What's wrong with bidding "nil"?

passing cards is for wimps.

I played regularly with some friends who were very good. Sometimes we’d play a version called ‘suicide’

In Suicide one person on each team HAD to bid nil. I wouldn’t recommend playing it every time, but it is very interesting. You have choices to make.

As the covering partner

  1. Do you try to protect you partner and thereby protect the other team as well?
  2. Do you go for the bust of the other nil and risk your partner?
  3. Of course, you had to pay attention to find your partners’ short suit and play that one as much as possible to let them dump cards.
  4. If yuo discovered a weak suit for your partner (say they played the 4 of hearts on an Ace lead, then you try to bust the other team on hearts.)

As the nil partner:

  1. If your nil is impoosible, how do you convey that to your partner and try to bust the opponents? Maybe take an early trick and lead low?

Bidding was more difficult too.

  1. If you were first to bid, do you bid nil or do you hope your partner has a better nil suit?
  2. How many ‘extra’ tricks do you think you’ll take because of the garbage tricks? (when the 8 of diamonds wins because everyone is dumping tricks)

i don’t disagree. matter of fact it was more a way for passing the time until we got the chicks drunk enough that we could go to bed and fuck.

meh…still isn’t spades though.

Must be very lonely and sad living in a rigid world confined by rules in a book written by some guy who works for a playing card manufacturer that’s been arbitrarily deemed “official.” Maybe you should try adjusting the rules for what some of us refer to as “fun.” You might like it.

For what it’s worth, for years we scored it 100/200, but a nil bid proved so easy to make that we dropped it to 50/100.

On the blind nil, we allowed the exchange of one card face-down between partners.

And finally, we didn’t call it nil, we didn’t call it mellow, we called it** nello**. According to Google, we weren’t alone in that.

“They called it Mellow Nellow”

quite rightly.

How can it be so easy to make a nil that you make it only worth the same as taking 5 tricks?

I take a certain pride in busting my opponents nil’s, and, in general, it’s even more important than taking your own tricks.

IN addition, the nil bid will usually result in bags for that team.

Do you play where 10 bags means you lose 100 points?

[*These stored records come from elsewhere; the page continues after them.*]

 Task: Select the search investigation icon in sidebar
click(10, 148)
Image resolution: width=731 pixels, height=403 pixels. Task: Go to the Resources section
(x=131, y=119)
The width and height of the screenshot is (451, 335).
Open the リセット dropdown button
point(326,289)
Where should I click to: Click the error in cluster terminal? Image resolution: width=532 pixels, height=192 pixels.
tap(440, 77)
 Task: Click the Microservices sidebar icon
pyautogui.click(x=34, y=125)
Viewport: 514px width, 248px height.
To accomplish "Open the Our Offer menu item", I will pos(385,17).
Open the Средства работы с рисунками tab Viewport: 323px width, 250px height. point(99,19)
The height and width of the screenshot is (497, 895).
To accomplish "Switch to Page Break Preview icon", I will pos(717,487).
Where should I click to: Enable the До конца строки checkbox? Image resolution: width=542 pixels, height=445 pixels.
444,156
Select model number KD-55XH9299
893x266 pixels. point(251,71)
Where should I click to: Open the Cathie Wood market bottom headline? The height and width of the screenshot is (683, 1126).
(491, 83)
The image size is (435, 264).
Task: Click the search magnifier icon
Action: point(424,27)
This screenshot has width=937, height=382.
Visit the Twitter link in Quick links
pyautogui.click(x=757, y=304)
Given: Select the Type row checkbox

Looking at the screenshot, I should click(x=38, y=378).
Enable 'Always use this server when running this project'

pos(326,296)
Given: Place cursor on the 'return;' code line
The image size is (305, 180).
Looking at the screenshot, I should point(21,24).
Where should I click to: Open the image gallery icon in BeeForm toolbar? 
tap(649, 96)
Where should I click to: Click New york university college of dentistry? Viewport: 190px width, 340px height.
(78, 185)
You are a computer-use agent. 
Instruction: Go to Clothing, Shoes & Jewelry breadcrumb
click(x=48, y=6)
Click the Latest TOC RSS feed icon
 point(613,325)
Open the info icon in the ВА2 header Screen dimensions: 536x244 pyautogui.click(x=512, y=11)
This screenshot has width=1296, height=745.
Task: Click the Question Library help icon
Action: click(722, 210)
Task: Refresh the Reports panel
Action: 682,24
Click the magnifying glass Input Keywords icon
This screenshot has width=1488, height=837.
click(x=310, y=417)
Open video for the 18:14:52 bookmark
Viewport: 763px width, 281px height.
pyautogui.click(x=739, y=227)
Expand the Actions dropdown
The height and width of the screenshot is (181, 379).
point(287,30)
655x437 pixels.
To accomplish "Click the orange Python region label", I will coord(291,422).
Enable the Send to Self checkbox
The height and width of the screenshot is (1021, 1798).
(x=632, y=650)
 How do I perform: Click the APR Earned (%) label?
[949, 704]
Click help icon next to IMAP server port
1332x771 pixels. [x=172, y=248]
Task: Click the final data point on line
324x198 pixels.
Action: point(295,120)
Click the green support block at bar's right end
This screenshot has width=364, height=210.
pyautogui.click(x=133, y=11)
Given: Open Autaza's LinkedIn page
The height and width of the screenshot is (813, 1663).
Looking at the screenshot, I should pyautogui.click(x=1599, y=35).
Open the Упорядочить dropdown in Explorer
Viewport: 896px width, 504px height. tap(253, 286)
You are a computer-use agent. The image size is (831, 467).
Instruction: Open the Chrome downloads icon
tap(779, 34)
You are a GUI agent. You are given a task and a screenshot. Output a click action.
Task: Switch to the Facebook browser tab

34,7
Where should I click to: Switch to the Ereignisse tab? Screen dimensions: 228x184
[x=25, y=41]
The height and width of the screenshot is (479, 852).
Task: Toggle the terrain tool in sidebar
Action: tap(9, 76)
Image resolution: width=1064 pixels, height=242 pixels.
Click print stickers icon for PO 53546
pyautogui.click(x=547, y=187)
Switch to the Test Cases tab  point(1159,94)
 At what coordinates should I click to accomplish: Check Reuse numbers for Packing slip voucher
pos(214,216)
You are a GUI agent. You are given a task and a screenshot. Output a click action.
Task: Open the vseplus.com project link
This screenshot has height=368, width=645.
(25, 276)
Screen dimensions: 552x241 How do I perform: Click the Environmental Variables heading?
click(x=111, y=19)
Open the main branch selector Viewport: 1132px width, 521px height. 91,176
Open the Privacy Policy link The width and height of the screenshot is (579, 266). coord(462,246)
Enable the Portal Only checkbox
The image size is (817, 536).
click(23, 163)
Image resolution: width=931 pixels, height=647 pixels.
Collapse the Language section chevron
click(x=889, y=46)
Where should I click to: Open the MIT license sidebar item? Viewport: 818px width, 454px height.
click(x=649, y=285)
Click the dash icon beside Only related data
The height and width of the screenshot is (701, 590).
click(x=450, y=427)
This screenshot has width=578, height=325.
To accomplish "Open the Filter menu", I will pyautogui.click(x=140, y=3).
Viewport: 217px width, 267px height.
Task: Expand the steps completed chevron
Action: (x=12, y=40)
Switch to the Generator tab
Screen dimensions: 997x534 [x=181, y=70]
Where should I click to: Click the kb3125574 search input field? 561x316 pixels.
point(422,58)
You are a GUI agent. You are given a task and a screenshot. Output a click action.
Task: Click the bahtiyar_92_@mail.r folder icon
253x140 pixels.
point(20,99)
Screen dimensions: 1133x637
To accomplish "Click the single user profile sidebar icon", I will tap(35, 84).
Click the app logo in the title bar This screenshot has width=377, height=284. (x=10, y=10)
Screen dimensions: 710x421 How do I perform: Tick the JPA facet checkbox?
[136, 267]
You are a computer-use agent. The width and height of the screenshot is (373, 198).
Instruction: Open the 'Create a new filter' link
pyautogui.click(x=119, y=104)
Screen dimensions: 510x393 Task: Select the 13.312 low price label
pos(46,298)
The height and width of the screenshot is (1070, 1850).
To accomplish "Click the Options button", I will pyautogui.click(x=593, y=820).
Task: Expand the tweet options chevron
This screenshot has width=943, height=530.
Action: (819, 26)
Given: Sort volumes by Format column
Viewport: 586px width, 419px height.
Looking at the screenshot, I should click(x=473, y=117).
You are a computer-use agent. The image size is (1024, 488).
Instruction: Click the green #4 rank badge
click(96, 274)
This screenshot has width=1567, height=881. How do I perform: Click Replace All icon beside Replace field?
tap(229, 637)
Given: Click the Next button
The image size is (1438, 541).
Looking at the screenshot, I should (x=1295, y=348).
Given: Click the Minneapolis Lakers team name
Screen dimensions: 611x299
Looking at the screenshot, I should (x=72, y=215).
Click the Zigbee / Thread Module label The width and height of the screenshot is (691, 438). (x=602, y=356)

I sometimes forget how young some of the posters here are. I wouldn’t have it any other way. :slight_smile:
Feel free to click the “play” button. I probably have listened to that while playing spades.

my favorite was Ring of Fire. Once, my partner and I both made nils on the same hand while that song was playing. Granted, one of the opponents had only been playing for about 2 months.

We used to play that you can bid “nil” as long as your partner takes at least 4 tricks. We also used to allow passing a single card on nil bets (and two on blind nil). As you might expect, being allowed to pass a card made it quite easy to make nil bids with some regularity. My partner and I once made 6 or 7 nil hands in a row until our group decided to change the rules :slight_smile:

Uh…okay then …btw Edmond Hoyle is not who you think he is.

I am neither sad or lonely but in my experience it is people who cannot play games well or correctly who feel the need to modify the rules to their own liking or ability.
If you don’t like when people bid NIL, learn to defend against it and bid more efficiently than your opponents.

If bidding nil is easy, your opponents just aren’t trying. Skilled spades players react to a nil bid like sharks to chum. I crush nil bids regularly, and I consider myself a moderately skilled player at best. My friend is probably competition-level skilled, and he’d probably love to play for cash against anyone that thinks nils are easy. :smiley:

Because 100 + the partner’s bid is just too many points for a play that’s basically finding out you have a crappy hand.

But the risk is great as well. you lose 100 points if your busted and you get bags for the over tricks.

If the opponents of a nil play it correctly, they should have a good chance for busting the nil, and barring that, they should be able to load the other team with bags. A bag is a trick over the number that your team bid.

I asked before, but doesn’t everyone play 10 bags is also worth negative 100 points?

My group in high school didn’t.

Not much else to do when study hall is in the gym.

That’s another thing, or maybe the same thing, what’s the problem with sandbagging?

Yeah, that’s an odd one. Sandbagging is essential to the game’s dynamic.

Also, passing should not be allowed on nil bids. At least not on regular nil bids. I seem to recall passing two for blind nils, but no passing on normal nils.